Essa alta rotatividade indica um mercado de trabalho dinâmico, onde os profissionais buscam melhores condições, refletindo também as características do setor, que frequentemente oferece primeiro emprego, conforme análise do presidente da entidade.
Ele destacou que, além da média salarial, que gira em torno de R$ 2.500, as limitações em relação a oportunidades de carreira são fatores que dificultam a retenção de talentos.
O impacto da rotatividade é significativo para os varejistas, especialmente micro e pequenos negócios, que enfrentam custos elevados com recrutamento e treinamento. As taxas de rotatividade são particularmente altas em setores como comércio de artigos usados e lojas de conveniência, com 53,1% e 44,9%, respectivamente. Outros segmentos, como farmácias homeopáticas e lojas de variedades, também apresentam índices elevados.

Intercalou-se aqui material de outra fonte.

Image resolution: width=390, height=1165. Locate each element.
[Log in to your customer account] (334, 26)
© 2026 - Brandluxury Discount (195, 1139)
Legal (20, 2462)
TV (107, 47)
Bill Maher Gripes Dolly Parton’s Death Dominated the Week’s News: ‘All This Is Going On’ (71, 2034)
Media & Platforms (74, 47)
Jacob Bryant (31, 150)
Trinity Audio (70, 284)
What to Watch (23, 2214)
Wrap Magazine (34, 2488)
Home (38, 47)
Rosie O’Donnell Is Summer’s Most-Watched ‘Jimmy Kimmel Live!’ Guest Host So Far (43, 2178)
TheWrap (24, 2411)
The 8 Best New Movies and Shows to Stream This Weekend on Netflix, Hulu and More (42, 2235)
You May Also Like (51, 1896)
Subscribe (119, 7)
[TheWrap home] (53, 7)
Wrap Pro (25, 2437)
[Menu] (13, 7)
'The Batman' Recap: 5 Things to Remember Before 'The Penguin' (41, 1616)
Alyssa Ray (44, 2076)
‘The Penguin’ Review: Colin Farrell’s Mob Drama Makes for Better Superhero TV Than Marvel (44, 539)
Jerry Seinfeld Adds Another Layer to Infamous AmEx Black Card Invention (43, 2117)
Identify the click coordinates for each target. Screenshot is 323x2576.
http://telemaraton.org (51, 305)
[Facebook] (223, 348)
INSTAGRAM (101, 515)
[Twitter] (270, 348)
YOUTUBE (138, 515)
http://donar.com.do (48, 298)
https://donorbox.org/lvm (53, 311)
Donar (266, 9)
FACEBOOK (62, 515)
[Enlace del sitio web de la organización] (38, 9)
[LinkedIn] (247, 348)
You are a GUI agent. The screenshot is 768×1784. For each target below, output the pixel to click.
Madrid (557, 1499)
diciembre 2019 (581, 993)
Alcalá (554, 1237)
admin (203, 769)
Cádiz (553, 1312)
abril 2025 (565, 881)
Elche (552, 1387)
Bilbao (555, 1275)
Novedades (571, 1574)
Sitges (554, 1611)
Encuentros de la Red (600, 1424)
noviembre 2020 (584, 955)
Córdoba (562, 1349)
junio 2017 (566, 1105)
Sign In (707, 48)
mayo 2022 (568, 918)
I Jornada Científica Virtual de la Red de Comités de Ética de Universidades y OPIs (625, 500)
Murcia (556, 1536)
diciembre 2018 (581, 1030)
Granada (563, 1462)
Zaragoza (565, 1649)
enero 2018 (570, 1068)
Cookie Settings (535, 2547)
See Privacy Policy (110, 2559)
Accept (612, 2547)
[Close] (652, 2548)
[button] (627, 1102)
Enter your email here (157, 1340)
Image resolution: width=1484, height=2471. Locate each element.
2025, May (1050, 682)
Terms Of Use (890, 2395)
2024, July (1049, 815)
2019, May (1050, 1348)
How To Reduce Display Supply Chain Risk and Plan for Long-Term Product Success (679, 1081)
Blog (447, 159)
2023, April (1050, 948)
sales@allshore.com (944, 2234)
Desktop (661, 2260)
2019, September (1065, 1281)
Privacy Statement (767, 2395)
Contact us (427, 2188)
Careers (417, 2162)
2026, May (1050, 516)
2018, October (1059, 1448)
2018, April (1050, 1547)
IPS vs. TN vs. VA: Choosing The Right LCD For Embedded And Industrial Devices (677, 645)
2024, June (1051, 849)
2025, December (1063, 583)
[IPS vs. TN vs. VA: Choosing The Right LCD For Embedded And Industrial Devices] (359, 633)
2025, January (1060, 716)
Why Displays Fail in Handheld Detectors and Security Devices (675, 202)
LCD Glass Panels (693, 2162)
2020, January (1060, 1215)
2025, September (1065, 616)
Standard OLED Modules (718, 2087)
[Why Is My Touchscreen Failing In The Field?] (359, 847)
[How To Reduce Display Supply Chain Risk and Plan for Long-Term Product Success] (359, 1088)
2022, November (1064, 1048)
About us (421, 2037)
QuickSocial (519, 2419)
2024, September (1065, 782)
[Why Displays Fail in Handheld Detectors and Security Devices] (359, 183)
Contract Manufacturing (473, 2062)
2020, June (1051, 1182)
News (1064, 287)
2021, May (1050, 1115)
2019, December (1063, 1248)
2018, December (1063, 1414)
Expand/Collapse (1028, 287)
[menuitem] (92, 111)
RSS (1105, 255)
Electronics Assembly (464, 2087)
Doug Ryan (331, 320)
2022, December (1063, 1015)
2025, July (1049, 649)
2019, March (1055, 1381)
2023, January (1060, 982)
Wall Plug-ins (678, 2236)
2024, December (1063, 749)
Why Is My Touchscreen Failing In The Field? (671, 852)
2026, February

Entre os desligados, a maioria tinha cerca de 18 meses de emprego, eram predominantemente mulheres e jovens.
O presidente do Sindilojas-SP ressaltou que, enquanto grandes empresas conseguem oferecer melhores benefícios e salários, as pequenas e médias lutam para manter talentos, um desafio que precisa ser enfrentado para garantir uma operação mais estável no varejo.